Before the Heywards
When giving a tour of the Heyward-Washington house the other day, I mentioned that the information I was sharing was based on new research. The visitor was amazed that we have new information on such an old home. We are constantly digging through archives, and even in the ground, to learn more about our historic homes. For the past year, the museum has hosted PhD candidate from Syracuse University Sarah Platt. She is researching the archaeological artifacts recovered from the 1970s excavations at the Heyward-Washington House. The artifacts from this dig, and later digs, have given us a lot of information on the many inhabitants of the Heyward-Washington House.
The house is called the Heyward-Washington house for the ownership of Thomas Heyward, signer of the Declaration of Independence, from 1770 – 1795 and the famous house guest of 1791, President George Washington. The lot was inhabited by other people, both free and enslaved, before and after the Heyward occupation. A good portion of Ms. Platt’s dissertation will focus on the family owning the property prior to the 1770s, the Milners. Ms. Platt has done extensive work looking at historical accounts, maps, and artifacts to bring a new focus to the Heyward-Washington House. We are excited to be able to incorporate this new information into public knowledge of our historic home.
Dr. Elaine Herold’s archaeological and historical research in the 1970s has revealed the following:
John Milner, a gunsmith, was in possession of the property in the 1730s. He was operating a gunsmithing business on this site by 1737, and living in a small wooden house with his wife and five children. In an advertisement for an adjoining property, Mr. “Miller’s” gunsmith is described as “the sign of the Pine Tree” (South Carolina Gazette, Janury 26, 1740). The foundations of this early home were found during archaeology of the site in 1975. Much of Church Street at this time were craftsmen like Milner, neighbors include Abraham Knight, a tallow chandler and Mr. Cathcart, who advertised “rum, sugar, lime juice, earthenware, and glass decanters” for sale (SC Gazette, December 8, 1737). Other merchants and craftsmen advertising from Church Street at that time included a carpenter, a clock and watch repairman, an engraver from London, a milliner, and a woman who did needlework.
The Great Fire in November of 1740 destroyed the Milner house and its outbuildings as well as over 300 dwellings in Charles Town. John Milner submitted a claim to the British House for aid, reporting that he had lost much of his own property while salvaging arms for the government (Easterby 1951:479-486). Milner had cleaned and repaired arms for the Assembly since 1736; that year it was agreed that Major Robert Brewton should take steps to guard Milner’s house during holidays, to safeguard the public arms stored there (Easterby 1951:52). Milner evidently resumed his business after the 1740 fire; for his son advertised that he continues his father’s business after his death in 1749.

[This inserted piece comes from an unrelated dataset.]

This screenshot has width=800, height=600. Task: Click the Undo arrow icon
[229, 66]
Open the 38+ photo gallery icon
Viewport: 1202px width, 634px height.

At the time of his death, Milner owned eleven slaves, at least three of whom were skilled in the gunsmith business. In his will, he divided the slaves among heirs, but instructs them to sell two of the skilled men (table 1). From examining the will you can see that enslaved families were divided among Milner’s children. The slave Celia went to Martha, Celia’s son went to Sarah and Celia’s daughter went to Mary. After Milner’s death, his son John Milner Jr. continued his father’s business.
Will of John Milner, of Charles Town, Gunsmith
27 September 1749
- To loving sons John Jr. and Solomon all wearing apparel.
- To son John, my negro Fellow Prince a gunsmith and my mulatto Boy Slave Joe.Also my smiths pair of Bellows, an anvil and a vice.
- To Solomon, Negro slave Ladd Dandy and Negro boy Jack.
- To daughter Sarah, my Negro slave wench hester and my Negro slave Boy Isaac, the son of Celia; Also out of real estate the sum of 850 pounds, current money to be paid in 3 years , in meantime she be allowed out of rents and profits the sum of 70 pounds current money yearly.
- To daughter Mary, Negro slave wench Mariam and Negro slave Girl, the daughter of Celia, also 850 pounds within 3 years.
- To daughter Martha, Negro slave wench Celia, also out of real estate 1000 pounds current money within 3 years, and in meantime she be allowed a sufficient maintenance.
- To wife Agathy, out of real estate, 500 pounds current money in 3 years.
All real estate, subject to payments to 2 sons. Residue to be divided between 5 children. 2 Negro men slaves, Prince a blacksmith and Jack a carpenter to be sold and money divided between 5 children.
(Will proved 13 October 1749) (WPA Project, Wills, vol. 6, p. 200)
The Milner occupation is just one example of our ongoing research. We never stop learning new information relating to our historic house. There is always more to discover and new history is being made every day.